An interactive Quantum–HPC Workflow Explorer that allows users to experiment with orchestration parameters (queue limits, latency, submission rate) is under development and will be linked here when available.
Diagram Legend¶

Example reference diagram used to explain visual conventions.
How to Read the Workflow Diagrams¶
All scenarios in this section use the same visual conventions.
Color Coding¶
Green boxes indicate an active state.
Grey boxes indicate an inactive state.
Numerical Labels¶
On the HPC side, numbers represent the count of ranks in a given state.
On the QPU side, numbers represent the count of quantum jobs in that state.

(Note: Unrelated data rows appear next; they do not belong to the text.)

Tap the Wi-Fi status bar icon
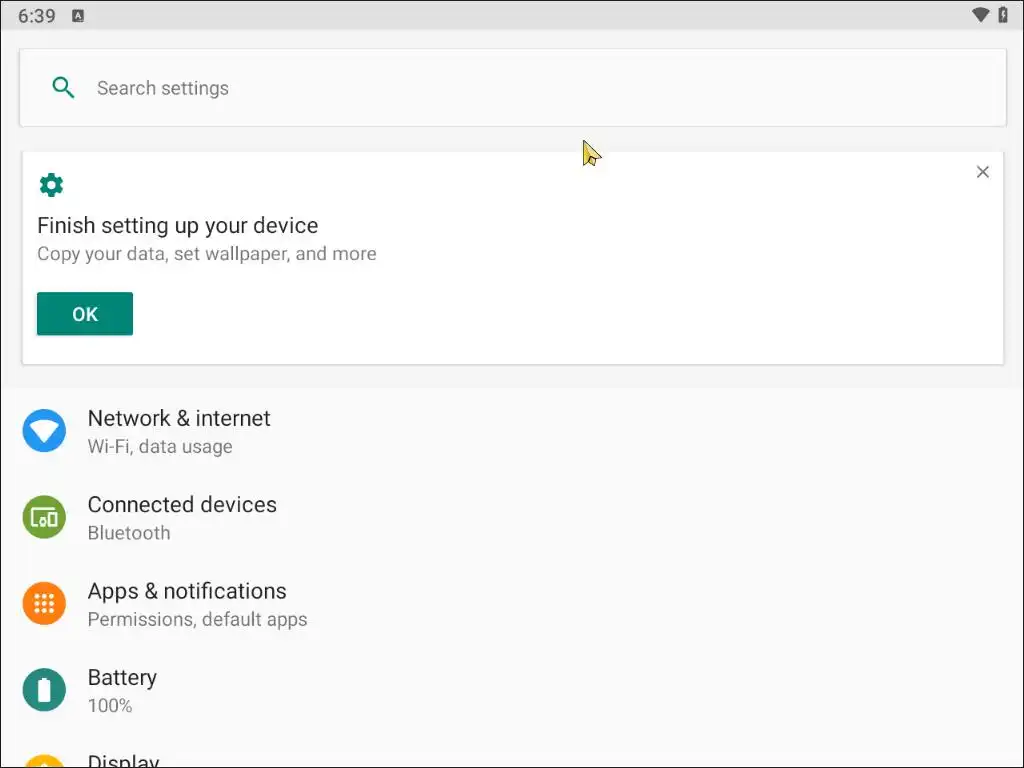The height and width of the screenshot is (768, 1024). pyautogui.click(x=981, y=15)
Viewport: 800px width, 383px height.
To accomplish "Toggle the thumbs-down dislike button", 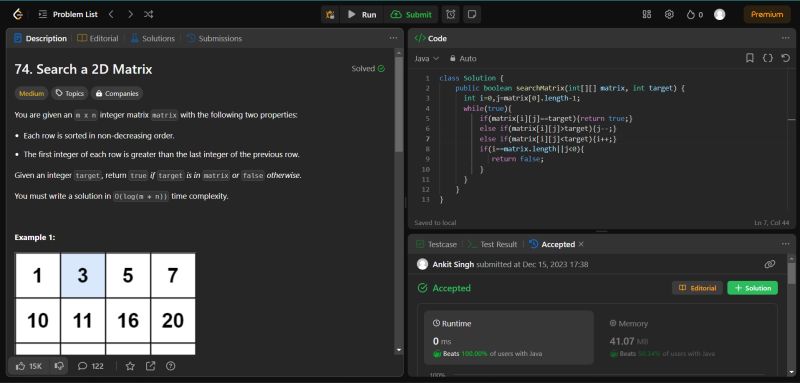I will (x=59, y=366).
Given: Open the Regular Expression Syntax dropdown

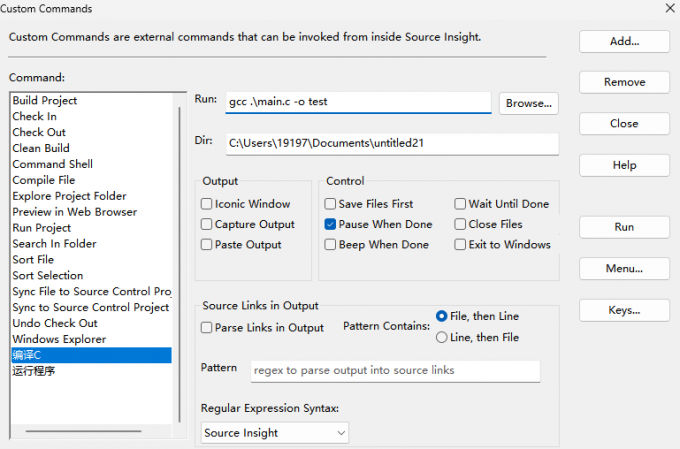Looking at the screenshot, I should (x=275, y=433).
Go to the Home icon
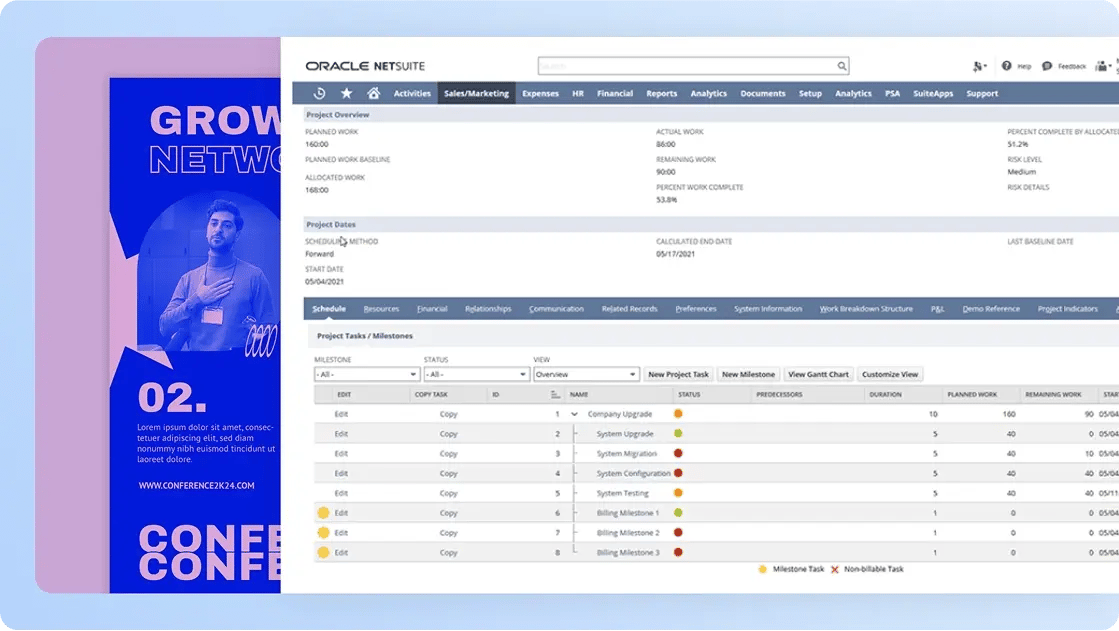Screen dimensions: 1119x631 click(373, 93)
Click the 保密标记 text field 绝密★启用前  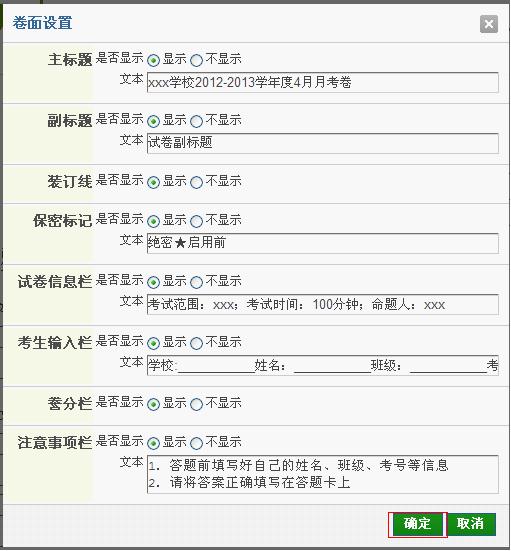323,243
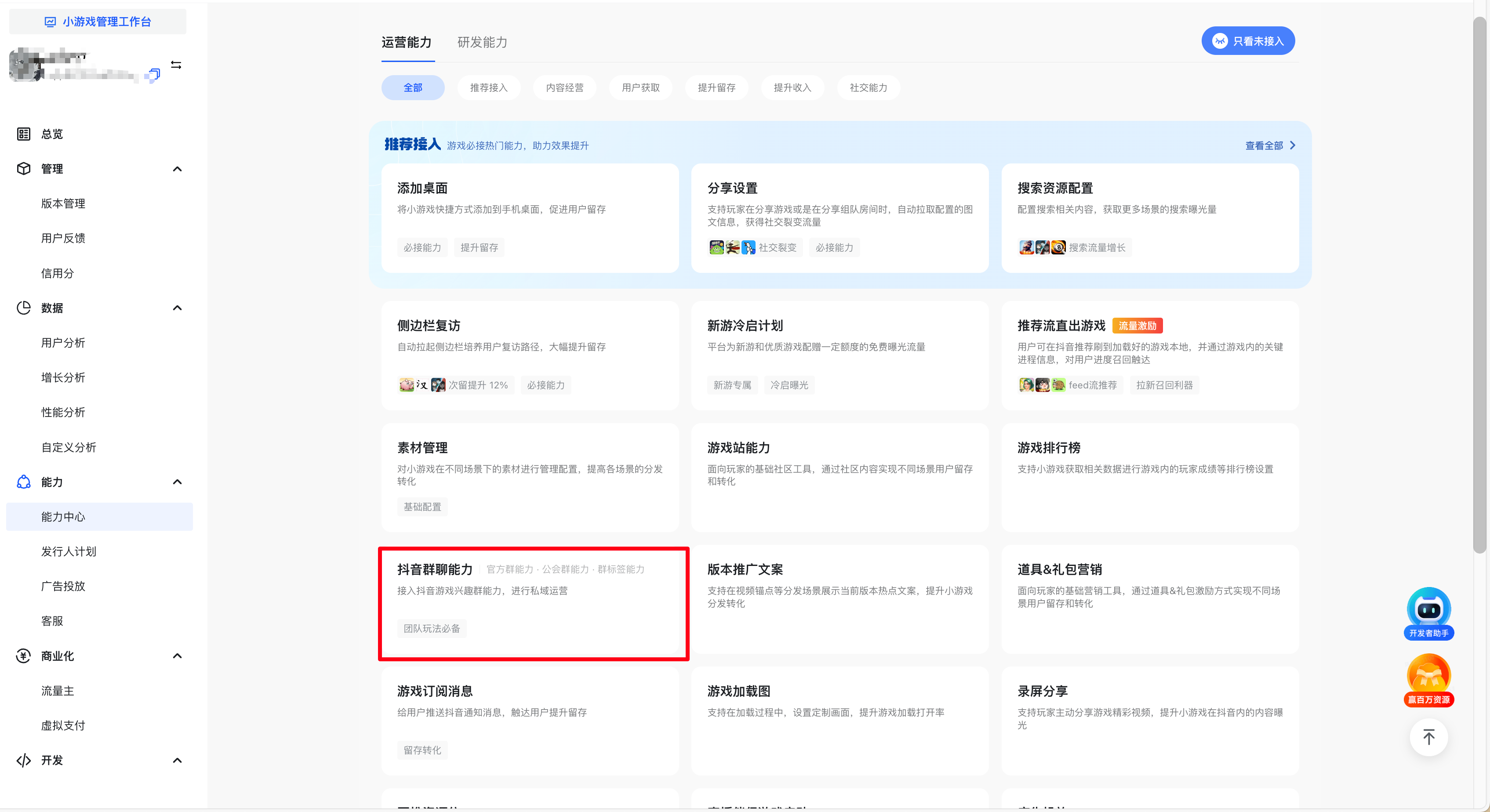Click the 小游戏管理工作台 button
The image size is (1490, 812).
click(x=98, y=22)
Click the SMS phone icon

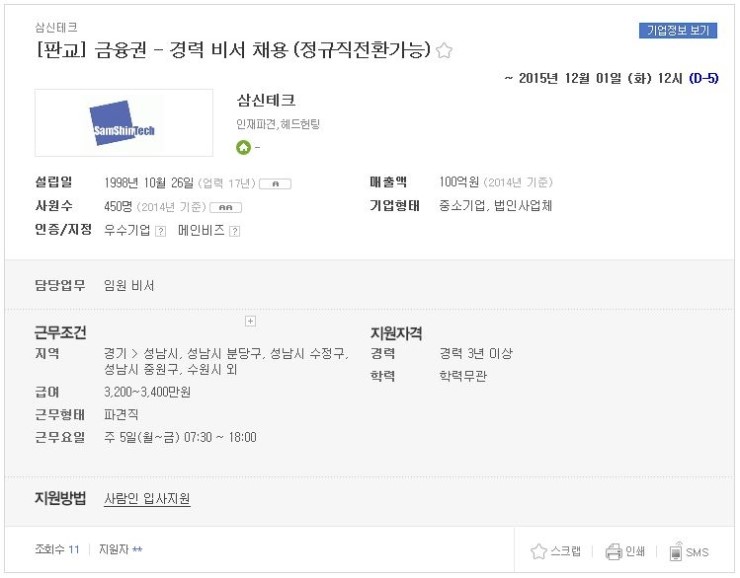tap(676, 551)
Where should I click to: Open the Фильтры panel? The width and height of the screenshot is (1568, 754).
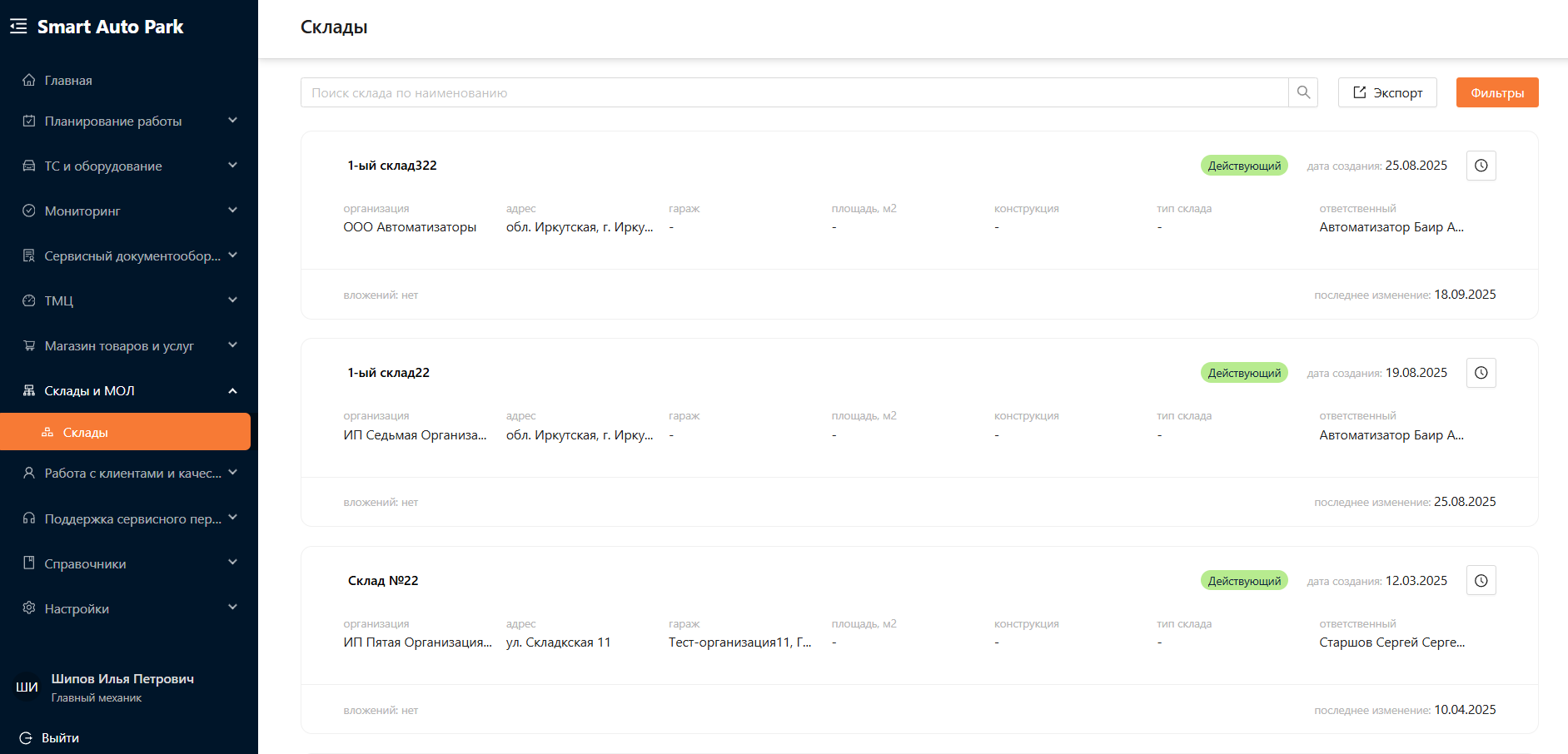tap(1496, 92)
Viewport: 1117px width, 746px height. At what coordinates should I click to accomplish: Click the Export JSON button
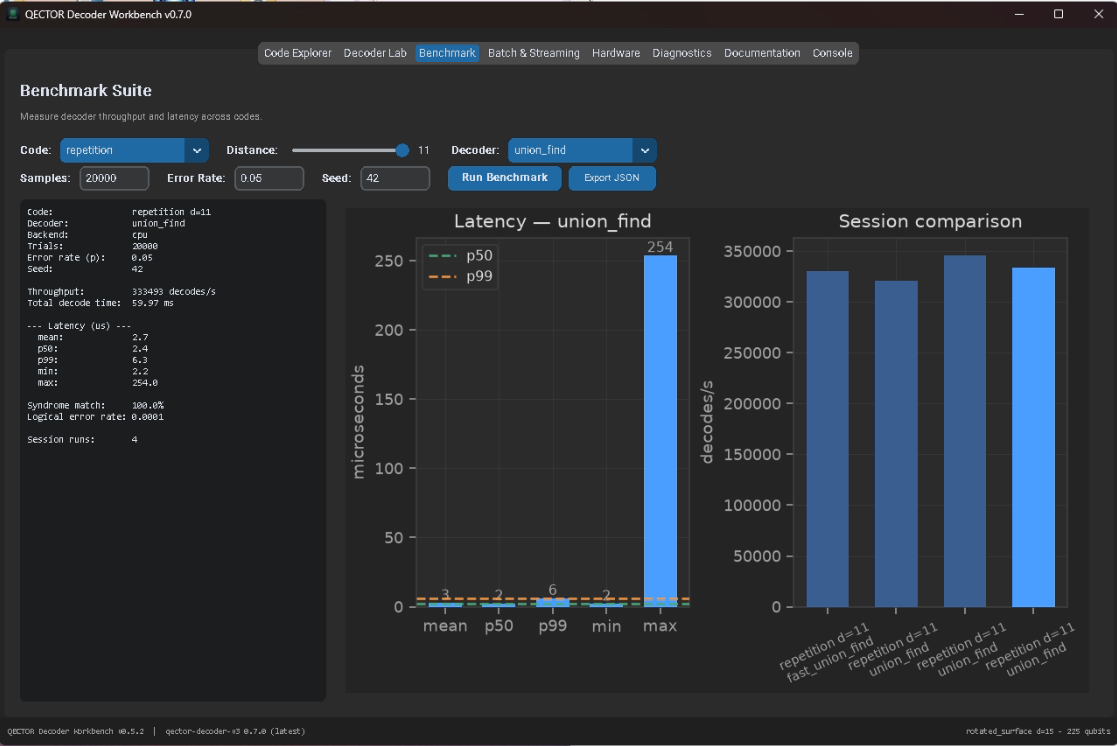point(612,178)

State Definitions (Used Consistently)¶
The following state definitions apply across all scenarios.
HPC States¶
Working
Rank is performing classical computation (preprocessing, postprocessing, optimization).Blocked
Rank has submitted a quantum job and is waiting for its own quantum result.Idle
Rank has no classical work to do and is not submitting quantum jobs.
Transfer¶
Transfer (arrows)
Transfer denotes the full data movement phase from the start of off-load on the HPC side until the payload has fully arrived at the QC side. During Transfer, a rank may be Working (while performing off-load) or Blocked (once off-load has completed and no further action is possible).
QPU States¶
Queue
Quantum jobs that have arrived but are not yet executing.Run
Quantum job currently executing (at most one).